**Parts of the exercise**
1/ In the liner ply excerpt, why would a liner with six 2-mil layers resist flex cracks better than a liner with three 4-mil layers, even though both are 12 mils thick? Answer in one to three sentences.
2/ Carry on the excerpt about liner plies from where it stops, keeping its style.

**Document excerpt**
____
In one embodiment, the top portion is composed of additional plies as compared to the bottom portion. This helps to reduce the susceptibility of the top portion to flex crack failure. This is because each ply has its own flex crack failure rate, and as the number of plies is increased, the odds of all the plies failing together decreases, and the odds of all plies failing in the same location decreases substantially. For illustrative purposes only, assume in a liner where each ply has a four percent chance of failing, and where a total of four plies are used. In this example, using probability (and assuming that each ply is statistically independent of the other plies), the odds of all four failing would be (0.04)×(0.04)×(0.04)×(0.04), or a total of 0.00000256, or 0.000256 percent. Increasing the thickness of the plies, however, typical increases the likelihood that there will be flex cracking as thicker materials are generally damaged more when bent. Therefore two plies of material are less likely to flex crack than one ply that is twice as thick.
Otherwise stated, a liner that has 3 layers, each of 4 mils, is 12 mils thick, and, likewise, a liner that has 6 layers, each 2 mils, also is 12 mils thick. Because each liner is 12 mils thick, they may have generally the same oxygen barrier properties. However, the liner that has 6 layers of 2 mils each would be more resistant to flex cracks that the liner that has 3 layers, each of 4 mils.
In one embodiment, at least one ply is comprised of double wound film. In another embodiment at least one ply is coextruded. One example of a coextruded ply is nylon coextruded with polyethylene. In another embodiment, at least one ply is laminated. In another embodiment, at least one ply is a single ply, for example a single ply of polyethylene. In another embodiment, at least one ply is comprised of a metallized polyester lamination. Any suitable material may be used.
____
**Records supplied**
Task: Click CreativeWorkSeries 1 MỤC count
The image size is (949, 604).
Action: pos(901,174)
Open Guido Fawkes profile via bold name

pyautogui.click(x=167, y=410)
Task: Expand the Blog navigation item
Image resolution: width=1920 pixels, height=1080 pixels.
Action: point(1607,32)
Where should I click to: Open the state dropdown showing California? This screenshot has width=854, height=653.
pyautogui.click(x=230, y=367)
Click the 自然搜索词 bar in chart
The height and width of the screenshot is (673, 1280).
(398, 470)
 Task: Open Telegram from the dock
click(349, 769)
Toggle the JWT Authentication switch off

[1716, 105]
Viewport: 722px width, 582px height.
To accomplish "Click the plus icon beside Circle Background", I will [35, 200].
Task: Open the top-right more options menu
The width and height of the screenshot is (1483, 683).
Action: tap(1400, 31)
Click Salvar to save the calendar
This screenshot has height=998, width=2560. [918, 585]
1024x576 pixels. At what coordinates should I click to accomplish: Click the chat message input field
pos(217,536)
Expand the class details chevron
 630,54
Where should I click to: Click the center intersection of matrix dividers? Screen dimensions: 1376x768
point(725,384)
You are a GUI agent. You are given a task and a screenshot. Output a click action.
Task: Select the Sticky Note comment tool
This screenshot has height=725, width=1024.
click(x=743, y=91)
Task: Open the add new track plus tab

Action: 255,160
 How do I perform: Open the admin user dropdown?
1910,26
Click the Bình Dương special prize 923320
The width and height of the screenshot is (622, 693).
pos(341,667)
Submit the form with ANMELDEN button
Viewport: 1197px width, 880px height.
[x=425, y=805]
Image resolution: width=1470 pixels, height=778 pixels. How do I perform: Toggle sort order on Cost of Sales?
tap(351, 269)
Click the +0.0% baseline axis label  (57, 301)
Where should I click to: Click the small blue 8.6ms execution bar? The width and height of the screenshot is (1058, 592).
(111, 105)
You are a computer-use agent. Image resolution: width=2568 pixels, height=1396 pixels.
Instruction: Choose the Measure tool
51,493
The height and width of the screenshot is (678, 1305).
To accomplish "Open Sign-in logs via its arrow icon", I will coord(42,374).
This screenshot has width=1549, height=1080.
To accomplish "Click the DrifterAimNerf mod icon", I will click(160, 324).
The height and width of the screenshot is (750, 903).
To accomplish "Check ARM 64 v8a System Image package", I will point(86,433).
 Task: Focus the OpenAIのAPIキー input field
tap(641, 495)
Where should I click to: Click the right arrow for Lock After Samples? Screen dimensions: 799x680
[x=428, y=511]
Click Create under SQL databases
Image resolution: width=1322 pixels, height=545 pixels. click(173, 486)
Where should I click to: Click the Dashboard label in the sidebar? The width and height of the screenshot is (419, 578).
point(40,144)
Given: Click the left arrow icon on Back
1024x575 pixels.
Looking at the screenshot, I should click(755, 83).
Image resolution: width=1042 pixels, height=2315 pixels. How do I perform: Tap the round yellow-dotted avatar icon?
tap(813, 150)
____
**Task answers**
1/ Thinner plies are damaged less when bent, because thicker materials generally crack more readily when flexed. Using more plies also lowers the odds that all of them fail together, and it sharply lowers the odds that all of them fail in the same location.

2/
In another embodiment, a strip is incorporated in the top portion to reduce the susceptibility to flex crack. In another embodiment, a strip is incorporated in the bottom portion. In another embodiment, a strip is incorporated in the top and bottom portions. In yet another embodiment, either the top portion, bottom portion, or both incorporate multiple strips. For simplicity, the following detailed description will refer to the strip as a single strip, though multiple strips can be used as well. The strip functions as another ply in its ability to increase flex crack resistance. However, since the strip is smaller in area compared to the plies that make up the top and bottom portions it can be made of more expensive materials without adding significant extra cost to the manufacturing process. For example, the strip can be composed of polyethylene, nylon, polyurethane, Valeron® or Valeron®-type materials, or any other suitable material, including but not limited to a monolayer, coextruded, or laminate material, that allows for the reduction of flex cracking or is used as a protective barrier. The strip functions especially well when placed in areas that are more susceptible to flex cracking, as it can increase the flex cracking resistance in those areas.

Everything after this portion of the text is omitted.